The tests are run with an LitmusRunner. Currently, there are two implementations.

• WorkerRunner: runner based on Worker API for Kotlin/Native;
• JvmThreadRunner: custom threads-based runner for Kotlin/JVM.
• A proper, JCStress based runner for Kotlin/JVM is in development.

LitmusRunner has several running functions:

• runTest(params, test) simply runs the test with the given parameters.
• runTest(duration, params, test) repeatedly runs the test with the given parameters until the given time duration passes.
• runTestParallel(instances, ...) it runs several instances of the test in parallel.
• runTestParallel(...) without explicit instances number will run #{of cpu cores} / #{of threads in test} instances.

Entry point

Currently, the main() functions are the intended way of running particular litmus tests. A proper CLI interface is in development.

There is also an option to run the tests with @Test annotation using the default parameters. However, the tests are run in debug mode by the kotlinx.test framework. Running litmus tests in the debug mode can affect their results, potentially hiding some relaxed behaviors.

Litmus Test Parameters

• AffinityMap: bindings from thread to CPU cores. Obtained through AffinityManager, which is available from getAffinityManager() top-level function.

• syncEvery: the number of tests between barrier synchronizations. Practice shows that on Native the reasonable range is somewhere in the range from 10 to 100, while on JVM it works best in the range from 1000 to 10000. This also depends on the particular test.

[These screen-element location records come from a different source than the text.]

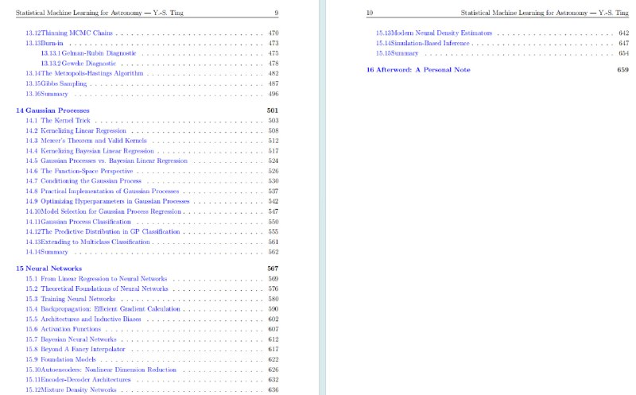636x395 pixels.
Task: Go to 'Afterword: A Personal Note' chapter
Action: (418, 70)
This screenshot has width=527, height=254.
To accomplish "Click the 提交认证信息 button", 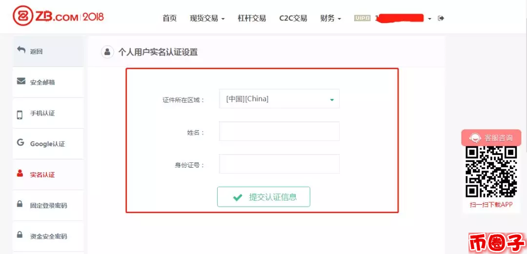I will 264,197.

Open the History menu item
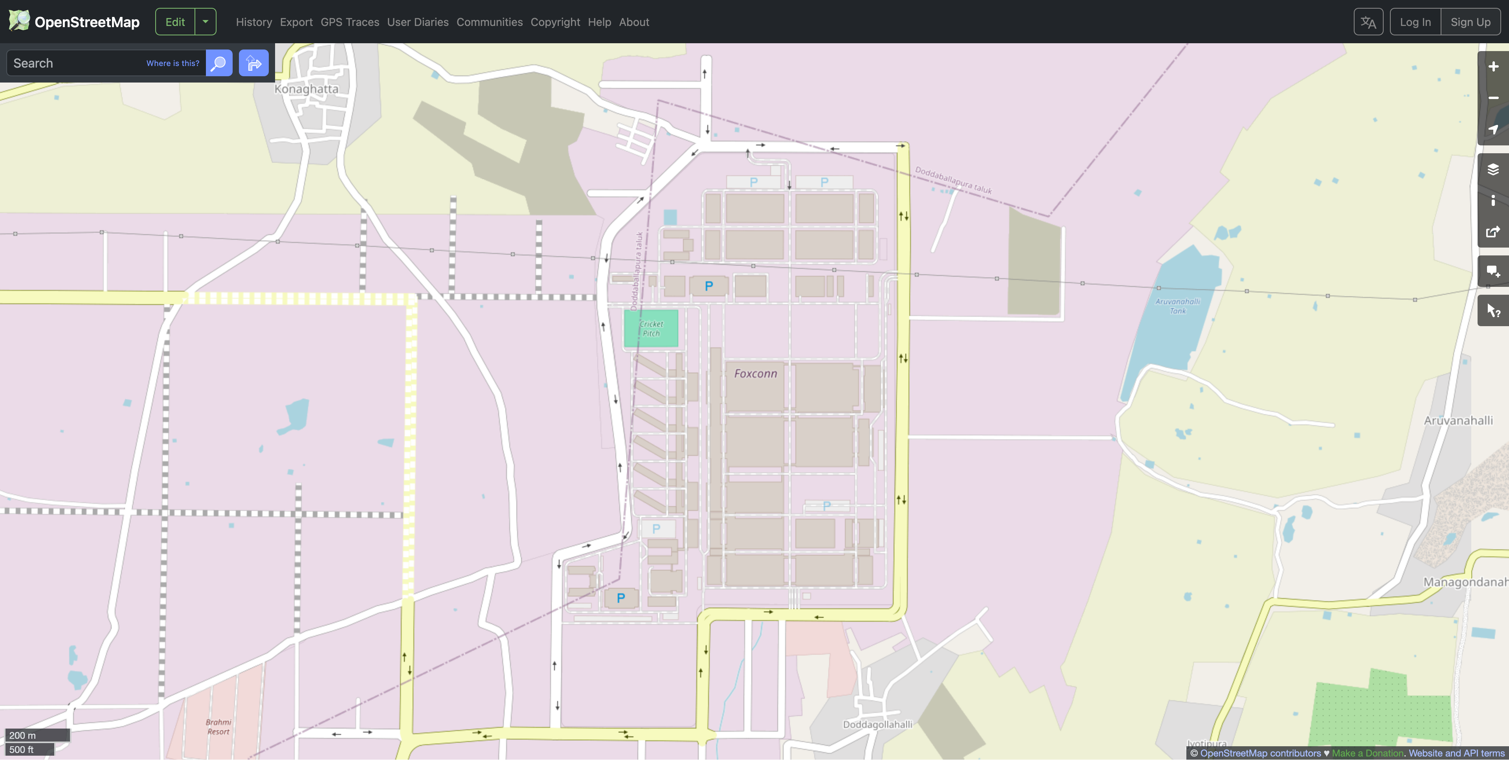254,22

• Barrier: can be either Kotlin-implemented (KNativeSpinBarrier) or C-implemented (CinteropSpinBarrier). C-implemented might yield better results. On JVM, use JvmSpinBarrier in favor of JvmCyclicBarrier.

Common practice is to iterate through different parameter bundles and aggregate the results across them.

• Function variateParameters() takes the cross-product of all passed parameters (hence use listOf(null) instead of emptyList() for unused arguments).
• For results aggregation, use List<LitmusResult>.mergeResults().
• You can also use LitmusResult.prettyPrint() to print the results.

Notes

• Setting thread affinity is not supported on macOS yet. As such, getAffinityManager() returns null on macOS.
• For some reason, running a lot of different tests in one go will drastically reduce the performance and weak outcomes' frequency. For now, please try to avoid running tests for longer than 5 minutes.
• In practice, all cases of currently found relaxed behaviors can be consistently found in under a minute of running.
• Avoid creating unnecessary objects inside threads, especially if they get shared. This not only significantly slows down the performance, but can also introduce unexpected relaxed behaviors.
• The tool currently doesn't address the false sharing problem. The memory shuffling API is in development.